2010年10月26日(火)18時19分
ジョエル・ショクトマン

どんどん競売にかけて市場に戻せ

 オバマ政権と多くのエコノミストも、全米で差し押さえを凍結することには反対だ。そんなことをすれば、住宅市場はさらに予測不可能になり、市況の回復も遅れるという。「全米の住宅購入者を宙ぶらりんの状態に置くことになる」と、HUD(住宅土地開発省)のショーン・ドノバン長官は言う。差し押さえ多発地域では、売り家の半分が差し押さえ物件。もし差し押さえが凍結されれば、これらの物件の競売がすべて中止されることになる。調査の結果、HUDは深刻な問題も発見したが、是正措置を取っているとドノバンは言う。
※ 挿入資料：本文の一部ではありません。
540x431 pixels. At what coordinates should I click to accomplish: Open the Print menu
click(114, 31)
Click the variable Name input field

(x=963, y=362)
 差し押さえがすべて終わるまで、住宅市場の治癒は始まらないと、保守系シンクタンク、アメリカン・エンタープライズ研究所のエコノミスト、ピーター・ワリソンは言う。「差し押さえ、その家を市場に戻すことを先送りすればするほど、住宅市場の回復も先送りになる」と、彼は本誌に語った。
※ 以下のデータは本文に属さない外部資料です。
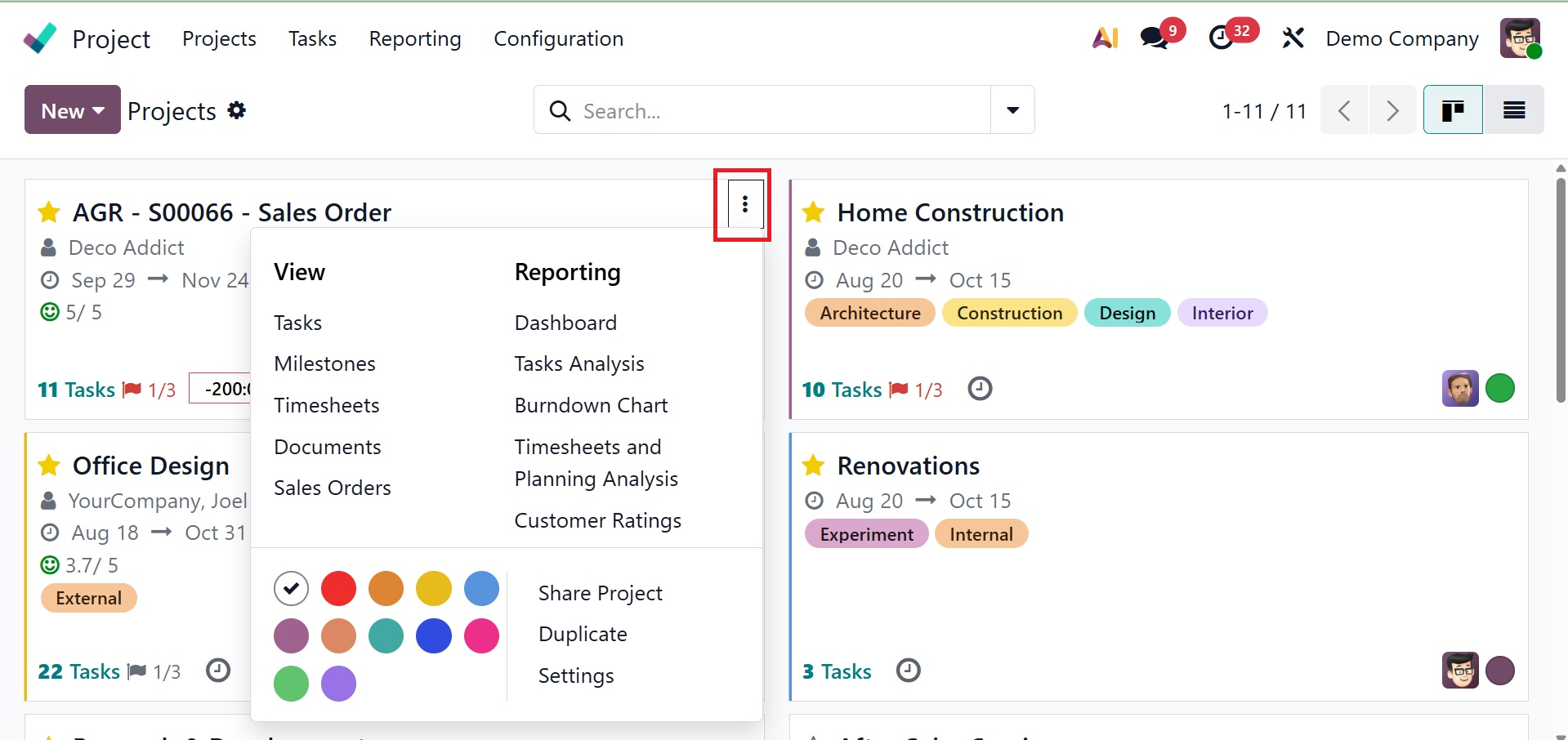The width and height of the screenshot is (1568, 740).
Task: Unfavorite Home Construction using the star
Action: [x=813, y=213]
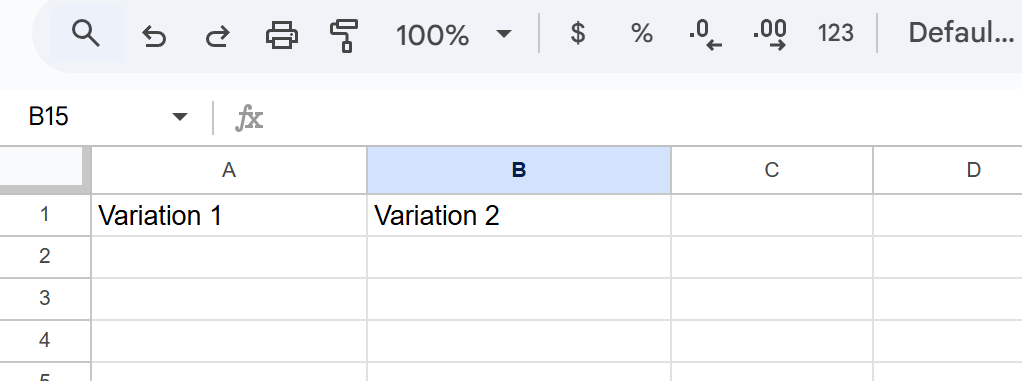This screenshot has height=381, width=1022.
Task: Open the search menus magnifier icon
Action: click(86, 33)
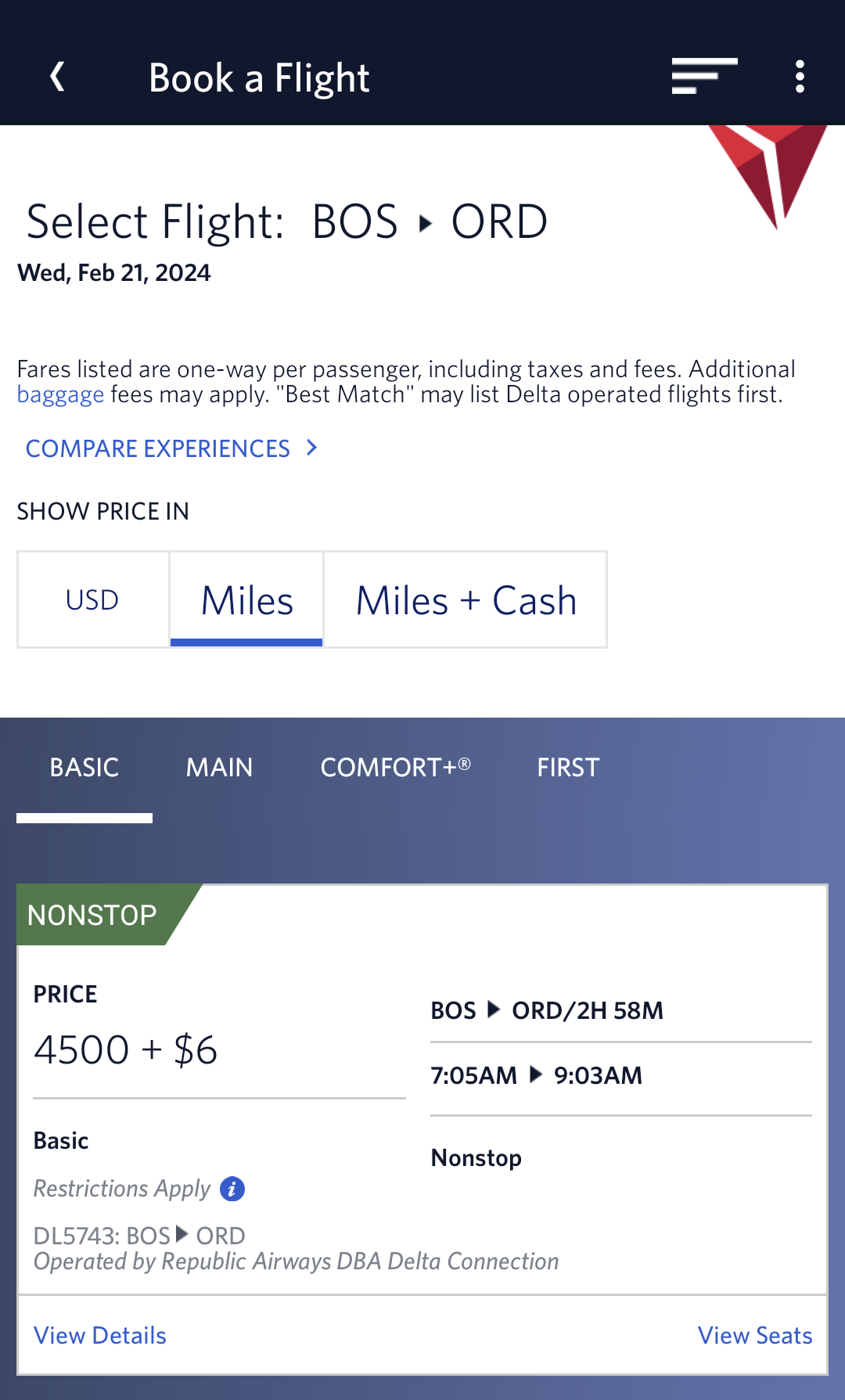Show prices in USD
This screenshot has width=845, height=1400.
(x=92, y=600)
 モラトリアムの有無にかかわらず、銀行はすでにアメリカの住宅市場で巨大なシェアをもっている。金融機関が所有する差し押さえ物件は推定で90万件に上ると、リアルティトラックは言う。売りに出されているのはその3分の1だけだ。

 もし銀行が新たな差し押さえを一時停止し、自分たちが保有する物件だけを今のペース売り続けたとしても、すべて売り切るまでには1年半近くかかる。ということは、アメリカの住宅地であと何年も空き家が増え続けるのはいずれ避けられないということだ。